**Assigned task**
Copy out the lines of the records below, and only those lines, from the one with "Add to cart (113, 736)" through the one with "Seguros Particulares (725, 944)", exactly as they appear.

**Extracted information**
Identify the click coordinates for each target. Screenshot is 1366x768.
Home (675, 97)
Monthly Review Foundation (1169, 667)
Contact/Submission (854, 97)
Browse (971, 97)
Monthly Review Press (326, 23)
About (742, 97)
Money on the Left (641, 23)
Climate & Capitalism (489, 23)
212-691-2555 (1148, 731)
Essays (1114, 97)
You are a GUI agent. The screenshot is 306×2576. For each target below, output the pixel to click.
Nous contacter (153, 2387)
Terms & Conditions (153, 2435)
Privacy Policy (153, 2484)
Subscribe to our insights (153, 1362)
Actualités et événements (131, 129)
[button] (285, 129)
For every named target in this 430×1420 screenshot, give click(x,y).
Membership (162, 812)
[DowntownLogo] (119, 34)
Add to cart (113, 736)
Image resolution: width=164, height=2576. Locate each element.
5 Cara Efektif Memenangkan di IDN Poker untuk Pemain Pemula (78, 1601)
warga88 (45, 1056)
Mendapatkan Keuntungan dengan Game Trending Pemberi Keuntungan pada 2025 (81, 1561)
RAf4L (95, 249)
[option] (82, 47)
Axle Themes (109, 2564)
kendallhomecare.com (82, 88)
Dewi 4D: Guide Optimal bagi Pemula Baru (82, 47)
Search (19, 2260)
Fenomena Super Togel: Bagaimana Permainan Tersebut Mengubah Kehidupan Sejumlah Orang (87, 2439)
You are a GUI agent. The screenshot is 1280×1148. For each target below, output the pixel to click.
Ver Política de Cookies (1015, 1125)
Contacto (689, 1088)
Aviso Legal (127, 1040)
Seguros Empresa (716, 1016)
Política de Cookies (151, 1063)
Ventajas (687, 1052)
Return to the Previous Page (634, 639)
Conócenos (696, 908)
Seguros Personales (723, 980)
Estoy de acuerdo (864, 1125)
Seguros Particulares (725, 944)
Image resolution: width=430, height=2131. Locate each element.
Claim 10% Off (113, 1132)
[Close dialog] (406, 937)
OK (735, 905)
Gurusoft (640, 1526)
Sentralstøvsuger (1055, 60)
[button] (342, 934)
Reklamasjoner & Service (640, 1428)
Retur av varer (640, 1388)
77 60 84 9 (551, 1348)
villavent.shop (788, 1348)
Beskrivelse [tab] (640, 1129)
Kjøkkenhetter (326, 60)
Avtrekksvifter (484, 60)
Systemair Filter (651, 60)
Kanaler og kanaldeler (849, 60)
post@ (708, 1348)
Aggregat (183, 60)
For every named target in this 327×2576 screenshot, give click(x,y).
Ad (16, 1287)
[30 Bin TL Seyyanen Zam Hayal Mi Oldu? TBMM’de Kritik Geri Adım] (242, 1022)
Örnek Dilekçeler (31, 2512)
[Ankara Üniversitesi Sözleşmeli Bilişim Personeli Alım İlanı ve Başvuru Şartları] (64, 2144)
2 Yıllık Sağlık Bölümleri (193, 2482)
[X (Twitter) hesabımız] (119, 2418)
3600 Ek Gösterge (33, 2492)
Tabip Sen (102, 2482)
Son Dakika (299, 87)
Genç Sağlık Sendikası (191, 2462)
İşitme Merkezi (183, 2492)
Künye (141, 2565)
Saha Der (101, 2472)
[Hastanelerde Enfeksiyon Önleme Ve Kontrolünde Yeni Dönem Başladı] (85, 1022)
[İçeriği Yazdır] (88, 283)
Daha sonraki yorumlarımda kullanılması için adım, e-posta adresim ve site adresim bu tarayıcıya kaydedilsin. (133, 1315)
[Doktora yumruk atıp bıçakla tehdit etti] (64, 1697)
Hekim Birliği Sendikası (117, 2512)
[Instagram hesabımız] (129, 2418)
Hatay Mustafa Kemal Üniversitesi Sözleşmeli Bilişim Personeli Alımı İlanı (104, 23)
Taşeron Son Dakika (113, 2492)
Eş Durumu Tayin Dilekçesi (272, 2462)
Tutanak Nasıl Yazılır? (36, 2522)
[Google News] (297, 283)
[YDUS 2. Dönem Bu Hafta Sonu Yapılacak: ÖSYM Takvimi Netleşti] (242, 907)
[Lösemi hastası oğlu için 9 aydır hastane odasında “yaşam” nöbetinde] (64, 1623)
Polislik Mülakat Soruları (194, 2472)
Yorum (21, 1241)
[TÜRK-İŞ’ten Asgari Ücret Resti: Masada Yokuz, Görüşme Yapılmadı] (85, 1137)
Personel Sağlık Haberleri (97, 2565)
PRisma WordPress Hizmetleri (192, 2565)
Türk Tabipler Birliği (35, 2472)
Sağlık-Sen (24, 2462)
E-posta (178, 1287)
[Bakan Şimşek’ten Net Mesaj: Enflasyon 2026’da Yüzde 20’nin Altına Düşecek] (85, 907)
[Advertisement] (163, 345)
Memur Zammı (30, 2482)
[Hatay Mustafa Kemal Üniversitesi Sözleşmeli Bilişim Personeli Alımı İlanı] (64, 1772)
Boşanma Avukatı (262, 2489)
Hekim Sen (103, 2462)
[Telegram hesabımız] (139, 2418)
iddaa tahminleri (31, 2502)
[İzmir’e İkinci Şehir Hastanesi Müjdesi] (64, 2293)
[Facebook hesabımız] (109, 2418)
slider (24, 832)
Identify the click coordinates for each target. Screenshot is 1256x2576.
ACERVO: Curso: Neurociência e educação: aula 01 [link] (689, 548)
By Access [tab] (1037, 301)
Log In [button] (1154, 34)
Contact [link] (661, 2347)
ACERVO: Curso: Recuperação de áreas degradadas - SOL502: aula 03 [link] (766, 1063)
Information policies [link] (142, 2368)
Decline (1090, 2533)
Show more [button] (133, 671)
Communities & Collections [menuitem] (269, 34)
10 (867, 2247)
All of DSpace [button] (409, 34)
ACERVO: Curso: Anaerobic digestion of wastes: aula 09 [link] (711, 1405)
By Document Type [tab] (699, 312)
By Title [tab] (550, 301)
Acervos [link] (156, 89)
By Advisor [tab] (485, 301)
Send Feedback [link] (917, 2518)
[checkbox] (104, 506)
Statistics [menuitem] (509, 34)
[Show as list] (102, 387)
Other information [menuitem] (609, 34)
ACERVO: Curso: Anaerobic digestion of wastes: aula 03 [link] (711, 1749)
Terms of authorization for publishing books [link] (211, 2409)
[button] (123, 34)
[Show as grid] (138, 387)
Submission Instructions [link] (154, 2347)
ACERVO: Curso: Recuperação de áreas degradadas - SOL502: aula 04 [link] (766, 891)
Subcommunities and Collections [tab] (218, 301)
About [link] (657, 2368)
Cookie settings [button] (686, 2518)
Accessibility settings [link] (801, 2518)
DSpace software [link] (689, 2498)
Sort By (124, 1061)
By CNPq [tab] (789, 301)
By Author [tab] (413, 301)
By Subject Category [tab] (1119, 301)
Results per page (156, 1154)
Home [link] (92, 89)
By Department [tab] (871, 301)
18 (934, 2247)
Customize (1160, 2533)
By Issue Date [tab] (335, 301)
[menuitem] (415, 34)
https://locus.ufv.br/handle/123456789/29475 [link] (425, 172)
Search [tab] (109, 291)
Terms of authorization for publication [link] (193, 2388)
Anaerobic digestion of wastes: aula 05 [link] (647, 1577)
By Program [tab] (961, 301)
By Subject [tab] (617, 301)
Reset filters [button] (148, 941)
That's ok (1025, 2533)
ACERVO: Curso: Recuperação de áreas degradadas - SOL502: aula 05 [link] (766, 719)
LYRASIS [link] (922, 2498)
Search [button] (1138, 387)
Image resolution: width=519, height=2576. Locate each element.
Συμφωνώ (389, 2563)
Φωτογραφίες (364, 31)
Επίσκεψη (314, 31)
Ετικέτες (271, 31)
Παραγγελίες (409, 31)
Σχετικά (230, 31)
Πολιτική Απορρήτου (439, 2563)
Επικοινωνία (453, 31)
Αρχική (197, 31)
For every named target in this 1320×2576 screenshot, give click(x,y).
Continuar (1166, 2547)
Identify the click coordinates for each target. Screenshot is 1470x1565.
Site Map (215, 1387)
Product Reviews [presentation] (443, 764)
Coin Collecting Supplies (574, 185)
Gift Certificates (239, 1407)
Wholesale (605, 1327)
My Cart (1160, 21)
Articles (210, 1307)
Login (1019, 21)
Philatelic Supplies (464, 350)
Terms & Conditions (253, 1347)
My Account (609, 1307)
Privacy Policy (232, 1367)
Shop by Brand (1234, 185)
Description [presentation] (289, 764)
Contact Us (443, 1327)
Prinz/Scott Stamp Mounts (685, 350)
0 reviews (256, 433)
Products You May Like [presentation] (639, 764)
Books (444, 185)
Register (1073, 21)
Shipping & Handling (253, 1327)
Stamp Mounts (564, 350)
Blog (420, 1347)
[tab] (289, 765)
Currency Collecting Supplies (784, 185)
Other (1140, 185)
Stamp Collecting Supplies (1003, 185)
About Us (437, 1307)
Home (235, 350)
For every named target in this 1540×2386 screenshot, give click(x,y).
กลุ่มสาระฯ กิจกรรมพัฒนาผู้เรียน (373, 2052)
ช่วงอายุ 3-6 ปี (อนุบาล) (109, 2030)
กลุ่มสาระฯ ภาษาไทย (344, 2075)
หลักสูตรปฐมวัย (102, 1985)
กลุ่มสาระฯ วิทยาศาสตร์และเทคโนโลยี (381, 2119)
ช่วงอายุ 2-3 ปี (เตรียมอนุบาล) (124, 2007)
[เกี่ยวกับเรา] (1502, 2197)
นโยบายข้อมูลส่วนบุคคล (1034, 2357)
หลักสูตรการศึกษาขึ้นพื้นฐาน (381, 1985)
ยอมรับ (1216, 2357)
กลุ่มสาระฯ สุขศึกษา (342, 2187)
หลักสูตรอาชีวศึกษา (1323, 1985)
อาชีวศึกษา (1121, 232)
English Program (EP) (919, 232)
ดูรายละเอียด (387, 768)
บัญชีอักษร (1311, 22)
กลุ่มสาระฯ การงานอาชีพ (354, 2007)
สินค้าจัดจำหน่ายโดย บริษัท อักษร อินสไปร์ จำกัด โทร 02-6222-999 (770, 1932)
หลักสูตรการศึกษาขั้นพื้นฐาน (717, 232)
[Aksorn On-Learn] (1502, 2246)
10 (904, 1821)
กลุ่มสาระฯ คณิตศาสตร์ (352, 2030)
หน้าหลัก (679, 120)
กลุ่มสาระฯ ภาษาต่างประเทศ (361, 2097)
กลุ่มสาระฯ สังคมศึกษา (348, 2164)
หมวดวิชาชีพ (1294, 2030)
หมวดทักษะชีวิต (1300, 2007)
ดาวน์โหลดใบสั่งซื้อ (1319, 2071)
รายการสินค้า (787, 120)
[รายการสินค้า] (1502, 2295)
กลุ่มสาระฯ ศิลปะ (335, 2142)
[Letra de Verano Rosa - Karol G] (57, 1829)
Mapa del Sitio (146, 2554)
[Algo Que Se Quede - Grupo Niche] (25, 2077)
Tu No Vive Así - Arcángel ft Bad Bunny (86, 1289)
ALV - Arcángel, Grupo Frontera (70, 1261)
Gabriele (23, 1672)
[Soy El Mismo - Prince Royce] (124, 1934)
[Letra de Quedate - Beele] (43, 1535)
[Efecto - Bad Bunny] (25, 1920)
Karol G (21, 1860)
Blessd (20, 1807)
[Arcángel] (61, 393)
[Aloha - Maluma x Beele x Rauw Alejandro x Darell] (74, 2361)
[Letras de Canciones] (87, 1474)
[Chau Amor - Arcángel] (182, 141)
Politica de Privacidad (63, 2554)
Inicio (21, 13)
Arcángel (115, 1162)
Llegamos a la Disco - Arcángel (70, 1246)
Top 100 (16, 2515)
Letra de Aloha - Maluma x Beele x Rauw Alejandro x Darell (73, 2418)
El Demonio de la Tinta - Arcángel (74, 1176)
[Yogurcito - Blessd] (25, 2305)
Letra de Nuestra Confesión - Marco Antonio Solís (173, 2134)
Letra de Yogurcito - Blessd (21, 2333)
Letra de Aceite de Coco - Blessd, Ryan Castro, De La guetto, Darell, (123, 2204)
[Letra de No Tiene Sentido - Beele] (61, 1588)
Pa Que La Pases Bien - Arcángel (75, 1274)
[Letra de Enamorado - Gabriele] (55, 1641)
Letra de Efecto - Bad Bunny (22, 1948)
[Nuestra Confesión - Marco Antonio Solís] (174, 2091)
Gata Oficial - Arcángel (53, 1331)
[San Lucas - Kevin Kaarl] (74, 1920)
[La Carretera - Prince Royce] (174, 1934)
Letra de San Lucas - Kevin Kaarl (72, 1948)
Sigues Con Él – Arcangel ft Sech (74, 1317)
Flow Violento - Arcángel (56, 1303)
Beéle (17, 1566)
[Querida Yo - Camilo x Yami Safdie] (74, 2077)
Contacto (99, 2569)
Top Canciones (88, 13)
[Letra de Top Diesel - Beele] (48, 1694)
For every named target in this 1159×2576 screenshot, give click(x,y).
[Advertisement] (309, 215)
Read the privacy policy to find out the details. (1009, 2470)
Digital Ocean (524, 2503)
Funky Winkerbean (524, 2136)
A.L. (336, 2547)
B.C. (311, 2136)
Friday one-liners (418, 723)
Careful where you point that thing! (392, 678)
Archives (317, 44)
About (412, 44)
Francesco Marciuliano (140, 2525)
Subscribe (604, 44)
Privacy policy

**Solution**
Add to cart (113, 736)
Image resolution: width=164, height=2576. Locate each element.
5 Cara Efektif Memenangkan di IDN Poker untuk Pemain Pemula (78, 1601)
warga88 (45, 1056)
Mendapatkan Keuntungan dengan Game Trending Pemberi Keuntungan pada 2025 (81, 1561)
RAf4L (95, 249)
[option] (82, 47)
Axle Themes (109, 2564)
kendallhomecare.com (82, 88)
Dewi 4D: Guide Optimal bagi Pemula Baru (82, 47)
Search (19, 2260)
Fenomena Super Togel: Bagaimana Permainan Tersebut Mengubah Kehidupan Sejumlah Orang (87, 2439)
You are a GUI agent. The screenshot is 1280×1148. For each target below, output the pixel to click.
Ver Política de Cookies (1015, 1125)
Contacto (689, 1088)
Aviso Legal (127, 1040)
Seguros Empresa (716, 1016)
Política de Cookies (151, 1063)
Ventajas (687, 1052)
Return to the Previous Page (634, 639)
Conócenos (696, 908)
Seguros Personales (723, 980)
Estoy de acuerdo (864, 1125)
Seguros Particulares (725, 944)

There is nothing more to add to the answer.